SEMPRE AFFAMATI – No: a questa generazione di fenomeni che con la maglia blaugrana e quella rossa della nazionale ha vinto tutto più e più volte (Europeo-Mondiale-Europeo o doppio «triplete» col Barça a distanza di 4 anni) non passa la fame, non si spegne la vis competitiva, non cala il desiderio. Francesco Totti dice di voler continuare a giocare ma è al crepuscolo della sua carriera. Andrea Pirlo è andato in America, Xavi in Qatar. Il 31enne Iniesta, che rispetto ai tre fenomeni citati coi quali negli ultimi anni ha condiviso trofei e sfide importanti ha tra i 4 e gli 8 anni in meno, è ancora lì a giocare in maniera meravigliosa, a lottare per un posto che solo un anno fa con l’arrivo di Luis Enrique e l’inizio del suo cambio di gioco non era garantito e che da gennaio sarà minacciato dall’apparizione di Arda Turan, preso proprio per far concorrenza a Iniesta. Se Don Andrés resta sugli attuali stratosferici livelli il turco farà bene a cercare spazio in un’altra zona del campo.

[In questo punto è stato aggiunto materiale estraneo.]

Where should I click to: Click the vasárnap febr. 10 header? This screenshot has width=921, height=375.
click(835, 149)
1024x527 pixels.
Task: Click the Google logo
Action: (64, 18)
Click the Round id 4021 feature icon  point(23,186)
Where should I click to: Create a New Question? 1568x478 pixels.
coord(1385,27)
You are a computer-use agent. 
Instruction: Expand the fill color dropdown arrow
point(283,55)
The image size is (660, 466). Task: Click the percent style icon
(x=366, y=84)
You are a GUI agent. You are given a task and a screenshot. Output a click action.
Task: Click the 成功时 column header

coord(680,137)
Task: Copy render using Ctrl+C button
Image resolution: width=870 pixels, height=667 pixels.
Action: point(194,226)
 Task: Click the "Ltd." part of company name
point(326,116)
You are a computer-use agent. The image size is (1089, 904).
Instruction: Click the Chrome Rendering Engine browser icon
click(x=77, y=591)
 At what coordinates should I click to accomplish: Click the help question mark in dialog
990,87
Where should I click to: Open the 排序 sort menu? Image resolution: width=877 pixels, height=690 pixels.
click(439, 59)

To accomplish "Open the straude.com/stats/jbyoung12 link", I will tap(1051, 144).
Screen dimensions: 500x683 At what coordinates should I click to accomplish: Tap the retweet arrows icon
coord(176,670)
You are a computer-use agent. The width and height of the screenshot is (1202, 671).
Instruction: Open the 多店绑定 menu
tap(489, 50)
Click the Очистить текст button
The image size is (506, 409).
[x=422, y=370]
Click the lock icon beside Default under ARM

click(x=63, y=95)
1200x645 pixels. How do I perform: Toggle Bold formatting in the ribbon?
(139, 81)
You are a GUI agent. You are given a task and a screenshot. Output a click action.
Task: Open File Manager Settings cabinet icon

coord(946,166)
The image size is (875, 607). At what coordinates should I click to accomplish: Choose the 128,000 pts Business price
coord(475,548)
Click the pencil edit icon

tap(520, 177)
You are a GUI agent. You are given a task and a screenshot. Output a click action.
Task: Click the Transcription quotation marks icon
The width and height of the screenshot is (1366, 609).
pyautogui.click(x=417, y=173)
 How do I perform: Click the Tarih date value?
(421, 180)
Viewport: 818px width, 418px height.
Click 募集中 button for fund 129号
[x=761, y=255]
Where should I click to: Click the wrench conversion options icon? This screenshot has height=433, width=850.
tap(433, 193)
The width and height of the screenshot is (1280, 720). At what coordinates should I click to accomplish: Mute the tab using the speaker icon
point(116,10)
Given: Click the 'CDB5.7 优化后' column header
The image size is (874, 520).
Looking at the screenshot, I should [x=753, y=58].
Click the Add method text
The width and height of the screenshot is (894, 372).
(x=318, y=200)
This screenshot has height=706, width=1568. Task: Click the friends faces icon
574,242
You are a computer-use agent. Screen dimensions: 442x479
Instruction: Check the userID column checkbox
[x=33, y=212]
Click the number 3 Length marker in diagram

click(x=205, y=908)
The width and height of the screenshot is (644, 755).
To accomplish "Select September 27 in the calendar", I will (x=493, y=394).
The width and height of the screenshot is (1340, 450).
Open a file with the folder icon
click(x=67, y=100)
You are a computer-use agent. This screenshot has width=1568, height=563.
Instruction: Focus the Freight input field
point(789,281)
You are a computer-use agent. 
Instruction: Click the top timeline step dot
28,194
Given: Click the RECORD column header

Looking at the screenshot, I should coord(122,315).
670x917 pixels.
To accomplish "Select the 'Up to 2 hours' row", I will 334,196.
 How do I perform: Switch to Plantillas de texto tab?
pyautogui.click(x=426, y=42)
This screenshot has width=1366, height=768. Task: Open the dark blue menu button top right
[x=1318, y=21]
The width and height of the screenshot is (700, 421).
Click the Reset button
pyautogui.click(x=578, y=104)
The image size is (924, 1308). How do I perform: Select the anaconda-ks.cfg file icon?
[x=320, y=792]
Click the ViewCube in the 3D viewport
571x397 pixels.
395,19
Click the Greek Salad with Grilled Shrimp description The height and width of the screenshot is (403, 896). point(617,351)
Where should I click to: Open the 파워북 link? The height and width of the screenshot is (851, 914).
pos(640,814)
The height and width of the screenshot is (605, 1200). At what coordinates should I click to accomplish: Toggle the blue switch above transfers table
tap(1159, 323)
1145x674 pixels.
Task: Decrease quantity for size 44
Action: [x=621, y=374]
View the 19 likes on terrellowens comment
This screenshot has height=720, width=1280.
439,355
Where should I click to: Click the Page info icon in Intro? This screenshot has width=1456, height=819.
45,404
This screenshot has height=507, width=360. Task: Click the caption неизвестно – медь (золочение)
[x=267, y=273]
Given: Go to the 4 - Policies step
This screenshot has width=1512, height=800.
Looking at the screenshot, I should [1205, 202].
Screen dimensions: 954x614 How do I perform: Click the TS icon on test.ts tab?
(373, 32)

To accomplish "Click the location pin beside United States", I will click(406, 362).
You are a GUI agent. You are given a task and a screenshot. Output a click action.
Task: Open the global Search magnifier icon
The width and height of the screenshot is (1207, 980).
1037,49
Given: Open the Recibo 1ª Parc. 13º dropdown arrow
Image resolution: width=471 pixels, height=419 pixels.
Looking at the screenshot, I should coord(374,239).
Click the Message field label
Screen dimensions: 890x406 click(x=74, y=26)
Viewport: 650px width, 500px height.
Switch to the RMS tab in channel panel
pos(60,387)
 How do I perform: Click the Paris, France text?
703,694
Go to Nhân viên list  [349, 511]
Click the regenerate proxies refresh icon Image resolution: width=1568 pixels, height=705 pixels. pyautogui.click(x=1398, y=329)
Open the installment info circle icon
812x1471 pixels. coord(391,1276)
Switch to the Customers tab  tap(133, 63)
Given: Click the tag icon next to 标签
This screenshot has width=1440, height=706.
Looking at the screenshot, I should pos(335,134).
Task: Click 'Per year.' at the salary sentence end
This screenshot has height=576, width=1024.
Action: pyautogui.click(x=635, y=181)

PERDUTO – Dopo il disastroso anno col «Tata» Martino, chiuso a «zero tituli» e una sensazione d’impotenza deprimente (sei partite contro l’Atletico senza vincerne una, tra le altre cose) è apparso Luis Enrique che si è rimboccato le maniche e ha avviato una necessaria evoluzione che per alcuni sembrava una rivoluzione: l’alternanza tra tiqui-taca e gioco diretto. Controllo della palla come filosofia dogmatica però di fronte alla necessità, e con la presenza di un 9 autentico come Suarez, anche la possibilità di ricorrere al contropiede rapido e al lancio lungo. Per qualche mese Iniesta parve perduto nella transizione. Scavalcato dalla palla e superato dalla situazione.
ANNUS MIRABILIS – Poi ha trovato la forza di rimboccarsi le maniche ancora una volta, con umiltà e sacrificio. E il 2015 è tornato ad essere per lui un annus mirabilis. I trofei ma soprattutto il grande gioco dopo aver passato tre quarti della stagione senza un gol (e ci può stare, non ha mai segnato tanto) ma anche senza un assist. I fari spenti si sono accesi e oggi illuminano un Barcellona che sabato ha accecato il Real Madrid. Preso per mano dal suo capitano che oggi ha i capelli grigi e mantiene lo sguardo mite di sempre e che ha recuperato quella conduzione elettrica della palla, i passaggi tracciati dove per gli altri è buio pesto, e persino il gol. Col ritorno del miglior Iniesta il Barça ha ritrovato anche l’essenza del tiquitaca: nel primo gol di Suarez al Madrid l’azione è durata un minuto e 45 secondi, hanno toccato la palla dieci giocatori blaugrana e i passaggi consecutivi sono stati 40. Guardiola non c’è più, Iniesta sì.